Luca Franchini (born 31 December 1983) is a retired Italian footballer who played as a defender. He is currently a youth coach at Brentford.

== Career ==
Franchini started his career at Internazionale at the age of 8. He started to play as a left back and turned to centre back in 2001, as the team had Giovanni Pasquale. He won the Primavera League title in 2002. In the 2002–03 season, he succeeded Nicola Beati as Primavera team captain, as Beati was promoted to first team.
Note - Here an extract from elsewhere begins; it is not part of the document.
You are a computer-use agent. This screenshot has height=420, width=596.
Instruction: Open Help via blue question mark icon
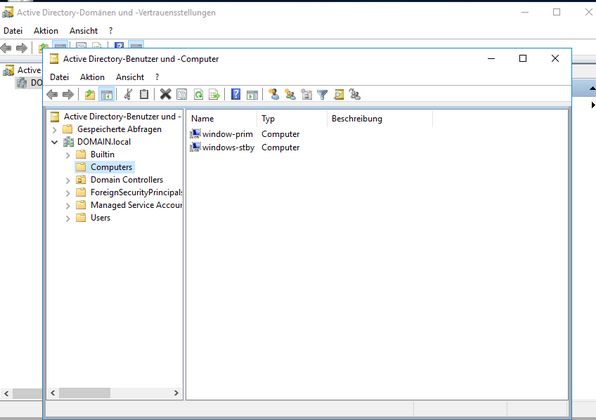236,94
Franchini led the team to enter the League playoffs final, but lost to Lecce in 2–3.

He also made 2 official appearances for Inter's first team in the 2002–03 season, one in Serie A, one in Coppa Italia.

In the summer of 2003, he graduated from the youth team and was loaned to Padova of Serie C1.

In August 2004, he was on loan to Ascoli along with Isah Eliakwu.

Due to failing to enter the first team, in January 2005, he was on loan to Vis Pesaro 1898, but changed to Ancona of Serie C2 on 31 January 2005, the last day of the transfer window.

In summer 2005, he was sold to Pro Patria of Serie C1. A year later, Mantova of Serie B bought him from Pro Patria and signed a 3-year contract In the first season he just played 9 starts in 10 league appearances. In the next season, he played more regularly with 19 starts.

He joined Gallipoli Calcio in August 2009. On 26 January 2011, he signed with FC Südtirol.